WHAT THE TASK REQUIRES
Give again, word for word, each line below starting at the one that contains "Where should I click to: Collapse" and ending at the one that contains "Image resolution: width=1171".

DATA LISTING
════

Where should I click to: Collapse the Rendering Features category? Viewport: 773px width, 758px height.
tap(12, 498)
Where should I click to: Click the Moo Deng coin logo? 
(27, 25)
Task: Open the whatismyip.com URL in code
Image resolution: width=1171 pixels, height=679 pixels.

════

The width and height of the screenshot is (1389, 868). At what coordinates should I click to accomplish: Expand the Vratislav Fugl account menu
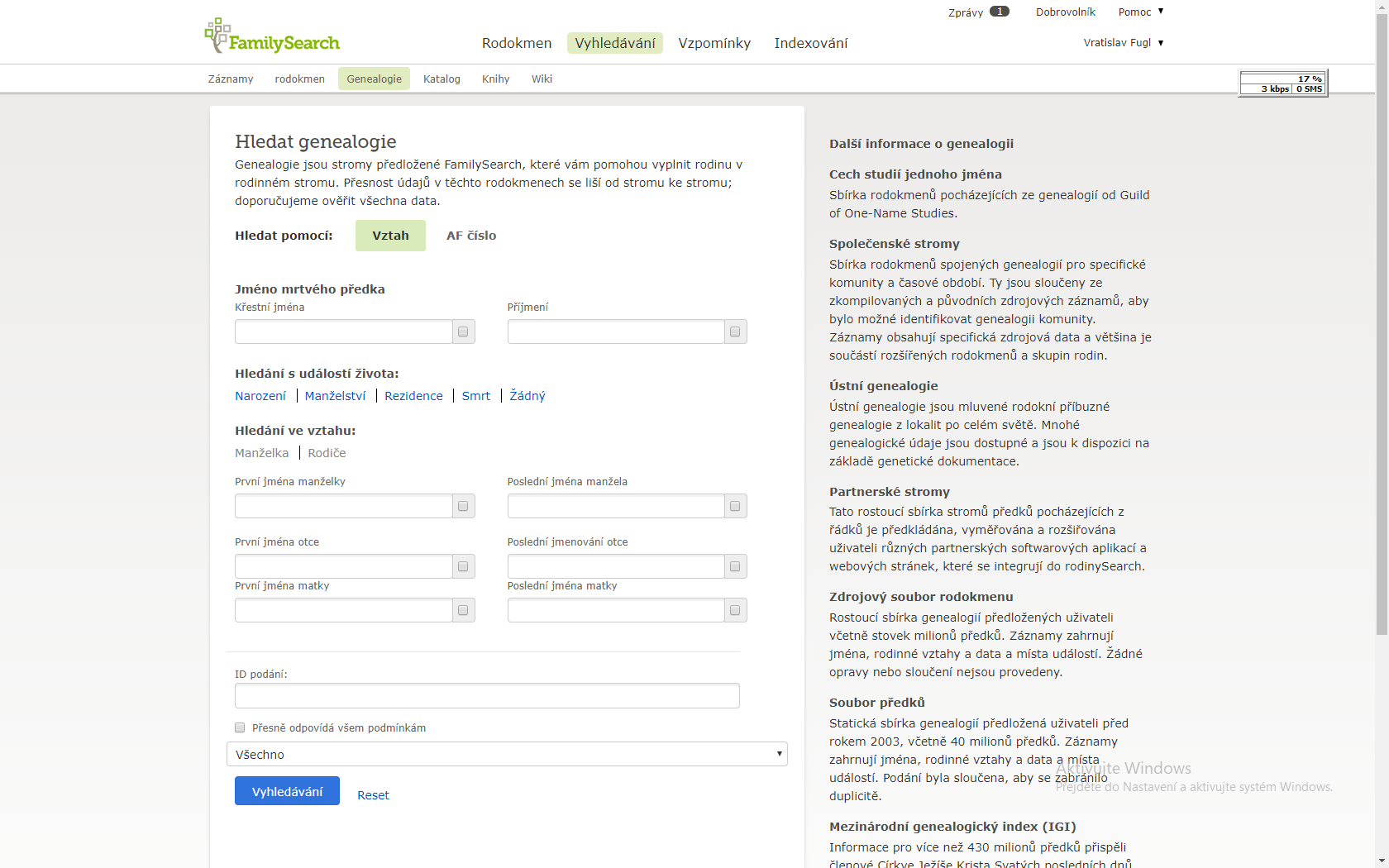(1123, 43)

════

EXERCISE OUTPUT
Where should I click to: Collapse the Rendering Features category? Viewport: 773px width, 758px height.
tap(12, 498)
Where should I click to: Click the Moo Deng coin logo? 
(27, 25)
Task: Open the whatismyip.com URL in code
Image resolution: width=1171 pixels, height=679 pixels.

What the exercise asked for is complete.